Role of the mental health professional in education and support of the medical staff

Capsule:
Reproductive counselors could broaden care to a more collaborative approach involving education, training, and support to fertility clinic staff to help reduce staff stress, prevent burnout, and improve patient care.

Authors:
Elizabeth Grill, Psy.D.

Volume 104, Issue 2, Pages 271-276

Abstract:

This review argues that mental health professionals are underutilized in the reproductive health care system. Counselors in the field of reproductive medicine could broaden their care from a strictly one-on-one patient care perspective to a more integrated and collaborative approach that also involves education, training, and support of the fertility clinic staff. The literature has shed light on reasons for patient discontinuation, but little is known about staff burnout in reproductive health care, and even less has been done to address work-related stress, job dissatisfaction, and poor emotional and physical health among fertility clinic staff. Specific educational strategies and training techniques are addressed to help reduce staff stress, prevent burnout, and improve overall patient care.

  • Daniela Leone

    Dear Author,
    we strongly agree with your paper. As in other medical areas (such as
    oncology or ICU departments), fertility staff members are often exposed to
    several stressing situations without an adequate training to face them. As you properly suggested, fertility clinicians are often involved in clinical encounters in
    which they have to communicate a bad news (e.g., the transfer is not possible
    or the ending of a treatment), but literature lacks of specific guidelines to
    manage difficult conversations as in other contexts of medicine, for example in
    oncology (e.g. the Six-Step Buckman protocol).
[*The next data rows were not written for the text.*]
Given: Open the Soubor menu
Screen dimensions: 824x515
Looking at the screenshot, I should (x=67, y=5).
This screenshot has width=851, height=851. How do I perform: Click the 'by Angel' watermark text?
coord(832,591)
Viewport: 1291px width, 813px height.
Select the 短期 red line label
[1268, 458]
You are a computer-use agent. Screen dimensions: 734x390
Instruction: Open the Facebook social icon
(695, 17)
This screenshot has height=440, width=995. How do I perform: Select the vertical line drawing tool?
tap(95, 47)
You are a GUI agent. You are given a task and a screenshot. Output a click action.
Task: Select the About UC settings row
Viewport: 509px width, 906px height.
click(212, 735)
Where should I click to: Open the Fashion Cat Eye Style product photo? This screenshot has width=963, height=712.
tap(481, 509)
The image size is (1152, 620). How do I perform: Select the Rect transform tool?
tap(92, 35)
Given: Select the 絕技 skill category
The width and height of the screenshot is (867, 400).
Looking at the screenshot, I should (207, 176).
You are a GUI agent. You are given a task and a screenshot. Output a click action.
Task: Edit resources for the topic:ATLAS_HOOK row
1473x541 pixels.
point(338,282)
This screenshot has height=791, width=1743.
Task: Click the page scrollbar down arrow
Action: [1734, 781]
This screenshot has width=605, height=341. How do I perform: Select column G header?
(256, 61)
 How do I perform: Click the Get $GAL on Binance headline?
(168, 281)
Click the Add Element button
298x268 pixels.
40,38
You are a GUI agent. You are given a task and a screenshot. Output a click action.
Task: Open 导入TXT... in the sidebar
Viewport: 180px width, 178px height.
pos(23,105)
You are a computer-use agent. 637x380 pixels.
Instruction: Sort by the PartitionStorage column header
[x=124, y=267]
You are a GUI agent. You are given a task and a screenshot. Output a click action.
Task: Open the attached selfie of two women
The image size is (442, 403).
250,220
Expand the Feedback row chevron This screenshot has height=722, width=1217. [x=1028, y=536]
As you underlined in the
    article, this seems to be a lacking point also for what concerns experimental
    studies about doctor-patient communication in medically assisted reproduction. We
    would like to share our experience as mental health professionals and experts
    in doctor-patient communication at the University of Milan, Italy. Since three years,
    we are in contact with a group of infertility clinicians working all over
    Italy. We have been organizing with them one day residential practical workshops
    on the doctor-patient communication strictly connected with their clinical
    practice and with the wonderful tool of patient-actor simulation. Thanks to the
    enthusiasm of those collegues and to the willingness of create scientific evidences,
    they agreed to participate to a research project that we started one year ago.
    The study aimed to explore which communicational and relational aspects during
    assisted reproductive technology (ART) visits facilitate patient participation
    in the healthcare process and has been realized videotaping 98 ART
    consultations, with the consensus of the clinicians and patients involved. The
    communication content of the visits will be coded using the Roter Interaction Analysis System (RIAS). The data analysis is now ongoing and we are eager to share our results with the scientific community in order to give a contribution to this
    unexplored area.

    Daniela Leone (research fellow at Department of Health Sciences, University of Milan, Italy) and the teamwork.

  • Quite agree with you!

  • Infertility is a very emotionally charged diagnosis for a childless couple. We are medical providers provide a lot of emotional support and empathy to help our patients get through this very difficult situation, and oftentimes we fail. We pour in our heart and soul for these patients and become vested in their diagnosis in hopes of guiding them through this process. Psychiatrists debrief after difficult situations so that they do not have to carry their mental burdens alone. Other stressful professions have regular debriefing/counseling sessions as well (i.e. police, fire, etc). We are working in an emotionally stressful environment, but do not normally have resources in place when we feel burned out. This article does a great job bringing this to light, and provides potential training and resources for improving mental health resources for providers.

    We as infertility providers provide a lot of emotional support for our patients. With all of the giving, we can be emotionally drained. I think getting mental health professionals involved not only with the patients but with the clinical/medical providers is also important in keeping us from burning out.